## PROBLEM REQUIREMENTS
Look below for the line that contains "Impressum (311, 2562)", then copy it and each following line exactly, through and including the line that contains "友链 (156, 602)".

[Data items]
--

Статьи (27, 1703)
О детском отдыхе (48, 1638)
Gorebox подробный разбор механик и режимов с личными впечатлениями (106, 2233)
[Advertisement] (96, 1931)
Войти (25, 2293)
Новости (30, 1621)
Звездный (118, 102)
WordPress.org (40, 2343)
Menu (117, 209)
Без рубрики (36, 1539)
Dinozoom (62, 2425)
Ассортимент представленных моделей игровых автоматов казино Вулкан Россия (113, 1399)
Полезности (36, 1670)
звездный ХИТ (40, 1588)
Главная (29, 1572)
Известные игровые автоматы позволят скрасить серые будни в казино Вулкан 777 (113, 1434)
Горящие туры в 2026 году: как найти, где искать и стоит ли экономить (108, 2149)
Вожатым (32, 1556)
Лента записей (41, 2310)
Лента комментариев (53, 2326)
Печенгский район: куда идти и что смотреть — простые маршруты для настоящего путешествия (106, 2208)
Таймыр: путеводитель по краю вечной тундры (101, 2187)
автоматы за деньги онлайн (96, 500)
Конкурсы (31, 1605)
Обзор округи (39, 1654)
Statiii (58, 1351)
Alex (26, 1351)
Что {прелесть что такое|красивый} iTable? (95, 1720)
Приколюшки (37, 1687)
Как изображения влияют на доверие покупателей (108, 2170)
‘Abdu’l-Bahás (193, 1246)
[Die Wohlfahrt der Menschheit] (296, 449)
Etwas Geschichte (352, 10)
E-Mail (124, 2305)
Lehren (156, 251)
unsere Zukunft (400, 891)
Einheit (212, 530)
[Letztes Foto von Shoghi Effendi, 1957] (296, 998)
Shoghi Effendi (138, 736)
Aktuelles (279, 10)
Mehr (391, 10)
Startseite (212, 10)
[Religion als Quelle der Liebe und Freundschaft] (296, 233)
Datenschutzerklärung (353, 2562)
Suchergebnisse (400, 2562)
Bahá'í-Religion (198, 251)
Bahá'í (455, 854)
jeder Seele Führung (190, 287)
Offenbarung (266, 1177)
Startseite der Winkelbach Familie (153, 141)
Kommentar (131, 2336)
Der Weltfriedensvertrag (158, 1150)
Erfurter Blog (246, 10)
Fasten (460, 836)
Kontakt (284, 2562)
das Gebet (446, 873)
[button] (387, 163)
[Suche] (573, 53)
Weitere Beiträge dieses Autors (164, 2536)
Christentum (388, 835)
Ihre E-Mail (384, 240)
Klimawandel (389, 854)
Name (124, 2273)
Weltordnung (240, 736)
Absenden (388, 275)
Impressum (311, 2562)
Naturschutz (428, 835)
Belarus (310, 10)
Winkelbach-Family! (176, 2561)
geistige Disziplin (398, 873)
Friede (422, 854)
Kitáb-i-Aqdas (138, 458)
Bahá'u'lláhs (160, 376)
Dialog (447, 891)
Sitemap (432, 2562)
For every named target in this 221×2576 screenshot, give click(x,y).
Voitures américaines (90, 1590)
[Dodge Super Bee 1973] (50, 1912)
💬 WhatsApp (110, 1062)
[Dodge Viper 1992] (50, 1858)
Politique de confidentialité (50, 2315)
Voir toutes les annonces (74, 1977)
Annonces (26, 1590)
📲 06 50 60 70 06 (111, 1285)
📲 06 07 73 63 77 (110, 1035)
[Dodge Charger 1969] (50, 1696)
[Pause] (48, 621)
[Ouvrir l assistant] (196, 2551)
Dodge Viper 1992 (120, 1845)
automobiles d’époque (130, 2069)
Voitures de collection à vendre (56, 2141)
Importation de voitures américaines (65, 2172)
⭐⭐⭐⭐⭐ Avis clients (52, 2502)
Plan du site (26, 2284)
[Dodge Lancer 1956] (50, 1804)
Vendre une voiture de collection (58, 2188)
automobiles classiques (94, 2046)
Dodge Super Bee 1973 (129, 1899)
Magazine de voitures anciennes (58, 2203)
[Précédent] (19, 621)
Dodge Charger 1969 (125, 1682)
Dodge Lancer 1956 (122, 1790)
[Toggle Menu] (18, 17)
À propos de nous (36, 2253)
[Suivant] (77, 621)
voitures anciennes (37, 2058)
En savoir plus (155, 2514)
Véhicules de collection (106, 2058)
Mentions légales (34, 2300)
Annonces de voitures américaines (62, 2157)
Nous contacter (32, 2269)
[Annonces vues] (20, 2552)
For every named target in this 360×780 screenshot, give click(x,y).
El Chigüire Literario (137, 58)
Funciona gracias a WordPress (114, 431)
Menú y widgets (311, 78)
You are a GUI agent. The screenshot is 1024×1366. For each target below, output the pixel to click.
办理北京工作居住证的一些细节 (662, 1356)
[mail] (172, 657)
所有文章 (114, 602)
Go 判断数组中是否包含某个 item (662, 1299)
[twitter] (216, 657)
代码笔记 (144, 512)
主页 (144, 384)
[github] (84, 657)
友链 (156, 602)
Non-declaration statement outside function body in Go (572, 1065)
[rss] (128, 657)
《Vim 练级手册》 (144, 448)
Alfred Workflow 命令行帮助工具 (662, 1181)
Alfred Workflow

--

## RESPONSE TO THIS TASK
Impressum (311, 2562)
Naturschutz (428, 835)
Belarus (310, 10)
Winkelbach-Family! (176, 2561)
geistige Disziplin (398, 873)
Friede (422, 854)
Kitáb-i-Aqdas (138, 458)
Bahá'u'lláhs (160, 376)
Dialog (447, 891)
Sitemap (432, 2562)
For every named target in this 221×2576 screenshot, give click(x,y).
Voitures américaines (90, 1590)
[Dodge Super Bee 1973] (50, 1912)
💬 WhatsApp (110, 1062)
[Dodge Viper 1992] (50, 1858)
Politique de confidentialité (50, 2315)
Voir toutes les annonces (74, 1977)
Annonces (26, 1590)
📲 06 50 60 70 06 (111, 1285)
📲 06 07 73 63 77 (110, 1035)
[Dodge Charger 1969] (50, 1696)
[Pause] (48, 621)
[Ouvrir l assistant] (196, 2551)
Dodge Viper 1992 (120, 1845)
automobiles d’époque (130, 2069)
Voitures de collection à vendre (56, 2141)
Importation de voitures américaines (65, 2172)
⭐⭐⭐⭐⭐ Avis clients (52, 2502)
Plan du site (26, 2284)
[Dodge Lancer 1956] (50, 1804)
Vendre une voiture de collection (58, 2188)
automobiles classiques (94, 2046)
Dodge Super Bee 1973 (129, 1899)
Magazine de voitures anciennes (58, 2203)
[Précédent] (19, 621)
Dodge Charger 1969 (125, 1682)
Dodge Lancer 1956 (122, 1790)
[Toggle Menu] (18, 17)
À propos de nous (36, 2253)
[Suivant] (77, 621)
voitures anciennes (37, 2058)
En savoir plus (155, 2514)
Véhicules de collection (106, 2058)
Mentions légales (34, 2300)
Annonces de voitures américaines (62, 2157)
Nous contacter (32, 2269)
[Annonces vues] (20, 2552)
For every named target in this 360×780 screenshot, give click(x,y).
El Chigüire Literario (137, 58)
Funciona gracias a WordPress (114, 431)
Menú y widgets (311, 78)
You are a GUI agent. The screenshot is 1024×1366. For each target below, output the pixel to click.
办理北京工作居住证的一些细节 (662, 1356)
[mail] (172, 657)
所有文章 (114, 602)
Go 判断数组中是否包含某个 item (662, 1299)
[twitter] (216, 657)
代码笔记 (144, 512)
主页 (144, 384)
[github] (84, 657)
友链 (156, 602)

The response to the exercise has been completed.